Table 1 Variance components (expressed as a proportion of the phenotypic variance) for milk production per lactation at 305 days of the Holstein cattle in the Granados herd, Peru 

Source: Elaborated by the authors

Heritability (h2) estimated for MP in the Granados herd was 0.16 with a standard error (S.E.) of 0.03, which means that 16 % of the variation in milk production is due to the additive genetic variation and the rest (84 %), to the genetic variation of dominance, epistatic, and environmental variance. Falconer and Mackay (1996) reported that h2 expresses the degree to which phenotypes are determined by genes passed down from their parents. This value is lower than that reported by Arango and Echeverri (2014), Galeano and Manrique (2010), and Palacios et al. (2001), who obtained for the same characteristic, h2 values of 0.19 (0.00), 0.35 (0.06), and 0.26 (0.09), respectively. González et al. (2009) estimated an h2 of 0.14 (0.02) using ASReml, and indicated that higher values are obtained using the derivative-free restricted maximum likelihood (DFREML) and Bayesian methods. However, the h2 obtained in the current study is similar to the one reported by Corrales et al. (2011) and Hernández et al. (2011) with values of 0.17 (0.00) and 0.15 (0.01), using DFREML and ASReml, respectively.

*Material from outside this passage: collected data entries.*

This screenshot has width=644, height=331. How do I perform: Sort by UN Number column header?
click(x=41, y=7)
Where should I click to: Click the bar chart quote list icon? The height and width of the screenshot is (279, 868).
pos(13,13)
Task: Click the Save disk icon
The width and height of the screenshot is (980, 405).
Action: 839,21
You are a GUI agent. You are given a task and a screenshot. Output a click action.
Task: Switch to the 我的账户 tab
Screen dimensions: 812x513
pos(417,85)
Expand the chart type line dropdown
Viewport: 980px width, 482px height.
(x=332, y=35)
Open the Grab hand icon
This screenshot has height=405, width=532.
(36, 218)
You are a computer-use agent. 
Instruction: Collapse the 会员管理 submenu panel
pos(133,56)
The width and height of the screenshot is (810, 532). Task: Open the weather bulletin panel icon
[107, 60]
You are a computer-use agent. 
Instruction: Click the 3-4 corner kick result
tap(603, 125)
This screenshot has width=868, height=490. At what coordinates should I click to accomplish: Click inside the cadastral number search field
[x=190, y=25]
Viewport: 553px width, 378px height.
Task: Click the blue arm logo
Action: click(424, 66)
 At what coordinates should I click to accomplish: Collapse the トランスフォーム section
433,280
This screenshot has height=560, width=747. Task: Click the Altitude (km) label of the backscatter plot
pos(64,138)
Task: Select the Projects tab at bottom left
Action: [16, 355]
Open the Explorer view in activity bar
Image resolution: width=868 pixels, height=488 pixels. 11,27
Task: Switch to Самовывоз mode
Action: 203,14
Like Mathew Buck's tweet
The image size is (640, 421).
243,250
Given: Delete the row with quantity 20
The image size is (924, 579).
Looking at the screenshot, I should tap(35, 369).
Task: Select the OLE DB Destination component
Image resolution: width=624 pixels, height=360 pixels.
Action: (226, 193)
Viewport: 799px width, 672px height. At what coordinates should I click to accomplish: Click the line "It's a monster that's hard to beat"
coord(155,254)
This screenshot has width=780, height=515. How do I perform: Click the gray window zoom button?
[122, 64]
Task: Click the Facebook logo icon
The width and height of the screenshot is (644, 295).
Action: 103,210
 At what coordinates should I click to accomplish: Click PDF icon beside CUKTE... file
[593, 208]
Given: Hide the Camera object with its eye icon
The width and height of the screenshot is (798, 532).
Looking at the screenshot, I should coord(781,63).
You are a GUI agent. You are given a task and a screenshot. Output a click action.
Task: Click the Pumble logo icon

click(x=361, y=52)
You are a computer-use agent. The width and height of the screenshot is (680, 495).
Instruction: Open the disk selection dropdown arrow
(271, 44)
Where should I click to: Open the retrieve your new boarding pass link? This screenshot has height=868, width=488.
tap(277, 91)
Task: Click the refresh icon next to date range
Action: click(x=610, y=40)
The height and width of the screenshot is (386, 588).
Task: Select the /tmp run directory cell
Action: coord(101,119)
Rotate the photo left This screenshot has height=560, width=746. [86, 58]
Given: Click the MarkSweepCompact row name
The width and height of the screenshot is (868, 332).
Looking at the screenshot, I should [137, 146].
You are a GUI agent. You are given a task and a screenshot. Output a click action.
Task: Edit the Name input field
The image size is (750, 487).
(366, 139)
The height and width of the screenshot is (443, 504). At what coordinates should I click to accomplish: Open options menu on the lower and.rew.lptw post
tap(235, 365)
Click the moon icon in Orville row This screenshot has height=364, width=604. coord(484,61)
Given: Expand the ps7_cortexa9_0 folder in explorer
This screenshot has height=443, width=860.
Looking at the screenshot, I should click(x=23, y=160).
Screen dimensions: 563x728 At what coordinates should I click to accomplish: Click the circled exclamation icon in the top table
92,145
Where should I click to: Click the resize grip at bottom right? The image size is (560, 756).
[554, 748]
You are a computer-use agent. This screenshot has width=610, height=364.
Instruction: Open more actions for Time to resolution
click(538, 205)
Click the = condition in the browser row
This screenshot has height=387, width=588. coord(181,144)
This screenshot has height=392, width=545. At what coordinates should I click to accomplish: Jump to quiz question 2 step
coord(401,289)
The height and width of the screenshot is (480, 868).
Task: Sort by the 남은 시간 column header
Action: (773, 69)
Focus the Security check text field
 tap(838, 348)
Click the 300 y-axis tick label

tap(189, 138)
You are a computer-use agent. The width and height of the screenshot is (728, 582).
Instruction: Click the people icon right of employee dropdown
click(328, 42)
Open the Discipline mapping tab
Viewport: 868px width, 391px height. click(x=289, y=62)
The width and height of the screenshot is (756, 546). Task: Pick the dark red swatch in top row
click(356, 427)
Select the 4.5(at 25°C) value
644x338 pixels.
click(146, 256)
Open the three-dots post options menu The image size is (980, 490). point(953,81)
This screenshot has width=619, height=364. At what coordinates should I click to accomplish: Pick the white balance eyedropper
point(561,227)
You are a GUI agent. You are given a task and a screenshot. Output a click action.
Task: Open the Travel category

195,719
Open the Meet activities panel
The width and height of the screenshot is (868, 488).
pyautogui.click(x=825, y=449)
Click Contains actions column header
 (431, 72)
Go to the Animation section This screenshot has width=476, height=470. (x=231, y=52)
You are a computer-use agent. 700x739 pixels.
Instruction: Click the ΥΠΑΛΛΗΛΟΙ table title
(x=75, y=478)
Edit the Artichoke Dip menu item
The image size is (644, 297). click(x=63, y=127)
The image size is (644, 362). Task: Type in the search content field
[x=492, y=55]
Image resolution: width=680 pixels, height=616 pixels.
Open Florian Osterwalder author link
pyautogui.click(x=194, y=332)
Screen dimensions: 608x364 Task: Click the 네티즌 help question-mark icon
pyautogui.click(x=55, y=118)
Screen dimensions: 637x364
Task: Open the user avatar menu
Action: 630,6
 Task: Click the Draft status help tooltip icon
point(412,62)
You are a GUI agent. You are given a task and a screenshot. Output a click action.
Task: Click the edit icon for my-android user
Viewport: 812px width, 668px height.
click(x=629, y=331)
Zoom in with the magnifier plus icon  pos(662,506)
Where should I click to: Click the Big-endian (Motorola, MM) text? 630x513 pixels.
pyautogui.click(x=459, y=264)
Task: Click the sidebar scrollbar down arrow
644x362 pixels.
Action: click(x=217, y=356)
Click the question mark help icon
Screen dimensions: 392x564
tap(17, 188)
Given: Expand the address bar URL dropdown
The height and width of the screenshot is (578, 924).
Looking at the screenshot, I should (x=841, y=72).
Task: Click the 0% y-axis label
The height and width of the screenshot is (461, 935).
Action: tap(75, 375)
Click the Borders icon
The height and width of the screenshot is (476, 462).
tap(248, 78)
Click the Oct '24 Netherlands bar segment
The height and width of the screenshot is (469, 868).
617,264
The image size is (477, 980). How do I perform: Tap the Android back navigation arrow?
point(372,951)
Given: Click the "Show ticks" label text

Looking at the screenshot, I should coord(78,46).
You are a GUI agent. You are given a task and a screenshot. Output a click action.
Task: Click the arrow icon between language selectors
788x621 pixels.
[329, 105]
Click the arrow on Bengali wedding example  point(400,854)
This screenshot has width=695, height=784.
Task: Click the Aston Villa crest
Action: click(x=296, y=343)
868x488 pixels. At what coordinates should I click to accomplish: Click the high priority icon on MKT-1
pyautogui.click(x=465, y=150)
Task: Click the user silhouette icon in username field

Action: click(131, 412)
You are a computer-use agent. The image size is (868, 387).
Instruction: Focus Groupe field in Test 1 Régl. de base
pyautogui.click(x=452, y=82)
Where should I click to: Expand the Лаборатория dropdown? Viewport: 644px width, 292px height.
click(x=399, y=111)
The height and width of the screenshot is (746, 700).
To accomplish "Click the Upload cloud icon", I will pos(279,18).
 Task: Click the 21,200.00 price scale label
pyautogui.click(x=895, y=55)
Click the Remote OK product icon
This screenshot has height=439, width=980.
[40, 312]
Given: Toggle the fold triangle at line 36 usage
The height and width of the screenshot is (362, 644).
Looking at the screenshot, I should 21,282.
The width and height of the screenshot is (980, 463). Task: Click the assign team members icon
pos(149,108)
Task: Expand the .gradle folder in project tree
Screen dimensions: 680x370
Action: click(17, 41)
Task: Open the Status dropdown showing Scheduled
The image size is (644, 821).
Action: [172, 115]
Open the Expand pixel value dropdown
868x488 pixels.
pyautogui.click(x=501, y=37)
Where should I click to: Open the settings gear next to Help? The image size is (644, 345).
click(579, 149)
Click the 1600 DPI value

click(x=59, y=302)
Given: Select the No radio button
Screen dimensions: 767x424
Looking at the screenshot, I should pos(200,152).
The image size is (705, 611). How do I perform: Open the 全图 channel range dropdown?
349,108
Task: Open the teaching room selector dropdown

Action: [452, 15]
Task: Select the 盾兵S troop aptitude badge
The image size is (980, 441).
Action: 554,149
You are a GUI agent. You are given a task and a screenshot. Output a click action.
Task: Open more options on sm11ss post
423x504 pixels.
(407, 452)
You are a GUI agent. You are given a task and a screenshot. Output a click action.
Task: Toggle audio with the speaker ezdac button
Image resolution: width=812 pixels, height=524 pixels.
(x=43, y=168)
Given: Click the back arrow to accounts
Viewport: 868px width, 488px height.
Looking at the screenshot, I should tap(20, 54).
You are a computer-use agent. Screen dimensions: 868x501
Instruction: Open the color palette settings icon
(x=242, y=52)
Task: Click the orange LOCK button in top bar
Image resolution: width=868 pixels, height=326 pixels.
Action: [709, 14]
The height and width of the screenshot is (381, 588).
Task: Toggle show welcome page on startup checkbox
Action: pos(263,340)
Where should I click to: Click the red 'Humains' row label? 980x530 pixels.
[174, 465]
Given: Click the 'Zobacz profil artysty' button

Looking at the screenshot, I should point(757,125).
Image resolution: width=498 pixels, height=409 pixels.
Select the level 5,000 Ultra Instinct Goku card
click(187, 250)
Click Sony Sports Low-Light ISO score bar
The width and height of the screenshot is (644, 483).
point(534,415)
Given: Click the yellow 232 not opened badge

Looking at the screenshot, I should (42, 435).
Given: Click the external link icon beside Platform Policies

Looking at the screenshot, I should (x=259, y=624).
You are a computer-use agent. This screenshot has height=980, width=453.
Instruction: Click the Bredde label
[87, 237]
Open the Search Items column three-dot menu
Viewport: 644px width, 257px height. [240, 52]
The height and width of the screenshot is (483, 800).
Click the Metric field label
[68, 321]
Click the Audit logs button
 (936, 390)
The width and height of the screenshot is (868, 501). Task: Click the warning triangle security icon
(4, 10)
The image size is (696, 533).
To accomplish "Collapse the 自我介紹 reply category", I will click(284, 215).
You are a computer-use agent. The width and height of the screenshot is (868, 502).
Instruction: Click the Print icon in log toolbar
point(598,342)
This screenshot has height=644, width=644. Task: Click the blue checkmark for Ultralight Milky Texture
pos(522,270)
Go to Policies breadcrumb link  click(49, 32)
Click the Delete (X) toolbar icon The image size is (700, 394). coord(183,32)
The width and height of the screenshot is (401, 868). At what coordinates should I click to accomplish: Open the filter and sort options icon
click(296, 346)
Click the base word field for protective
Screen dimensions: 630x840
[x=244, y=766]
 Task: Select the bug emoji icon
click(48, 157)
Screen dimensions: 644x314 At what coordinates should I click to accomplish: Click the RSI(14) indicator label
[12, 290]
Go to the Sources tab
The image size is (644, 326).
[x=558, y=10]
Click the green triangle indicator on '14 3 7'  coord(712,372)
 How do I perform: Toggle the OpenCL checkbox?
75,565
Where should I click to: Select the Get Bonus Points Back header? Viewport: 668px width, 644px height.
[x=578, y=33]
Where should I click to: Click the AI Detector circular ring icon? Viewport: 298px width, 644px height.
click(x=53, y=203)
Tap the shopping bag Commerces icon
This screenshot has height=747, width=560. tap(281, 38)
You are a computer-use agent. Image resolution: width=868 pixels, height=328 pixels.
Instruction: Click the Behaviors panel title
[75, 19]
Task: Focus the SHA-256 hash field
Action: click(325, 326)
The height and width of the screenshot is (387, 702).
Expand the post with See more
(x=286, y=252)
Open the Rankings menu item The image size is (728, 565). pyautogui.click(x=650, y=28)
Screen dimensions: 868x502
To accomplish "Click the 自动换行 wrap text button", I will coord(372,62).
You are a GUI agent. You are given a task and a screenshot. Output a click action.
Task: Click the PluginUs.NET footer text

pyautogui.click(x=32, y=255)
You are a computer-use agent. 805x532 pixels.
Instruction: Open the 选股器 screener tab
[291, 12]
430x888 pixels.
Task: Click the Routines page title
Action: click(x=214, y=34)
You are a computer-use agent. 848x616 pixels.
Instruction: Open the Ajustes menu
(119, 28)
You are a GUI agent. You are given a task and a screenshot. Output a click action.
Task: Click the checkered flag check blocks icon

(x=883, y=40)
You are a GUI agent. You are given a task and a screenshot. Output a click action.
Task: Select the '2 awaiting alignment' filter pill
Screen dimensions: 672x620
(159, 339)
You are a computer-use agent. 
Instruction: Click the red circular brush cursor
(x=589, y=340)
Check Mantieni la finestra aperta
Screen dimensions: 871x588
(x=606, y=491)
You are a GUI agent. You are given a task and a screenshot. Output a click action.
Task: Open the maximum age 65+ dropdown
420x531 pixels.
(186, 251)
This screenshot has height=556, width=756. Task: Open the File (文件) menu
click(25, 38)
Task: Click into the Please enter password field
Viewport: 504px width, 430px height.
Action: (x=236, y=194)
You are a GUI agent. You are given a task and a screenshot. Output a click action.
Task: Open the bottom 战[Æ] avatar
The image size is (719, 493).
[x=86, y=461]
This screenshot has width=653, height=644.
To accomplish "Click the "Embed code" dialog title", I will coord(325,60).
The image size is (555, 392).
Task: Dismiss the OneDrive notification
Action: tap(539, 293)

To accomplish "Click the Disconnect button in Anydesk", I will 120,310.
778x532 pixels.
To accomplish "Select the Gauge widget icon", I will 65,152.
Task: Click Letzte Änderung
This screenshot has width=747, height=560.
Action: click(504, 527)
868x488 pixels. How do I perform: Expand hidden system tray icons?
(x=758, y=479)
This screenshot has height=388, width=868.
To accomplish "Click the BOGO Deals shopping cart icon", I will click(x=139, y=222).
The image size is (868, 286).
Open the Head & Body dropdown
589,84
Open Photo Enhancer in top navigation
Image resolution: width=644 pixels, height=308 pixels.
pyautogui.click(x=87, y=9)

The estimated repeatability (r) was 0.28 (S.E. 0.025), indicating that 28 % of the variation in MP is due to the effect of genetics and the permanent environment, and 72 %, to the temporary environment. This value was lower compared to the one obtained by Galeano and Manrique (2010) and Hernández et al. (2011), who reported values higher than 0.40. The low values of these parameters may be due to the scarce productive information recorded per animal and the lack of adjustment before applying the model. However, it should be considered that both heritability and repeatability are not universal parameters; that is, they depend on the population, since both the variance of additive and non-additive genetic effects and the variance of the environment are specific to each population (Quijano & Echeverri, 2015).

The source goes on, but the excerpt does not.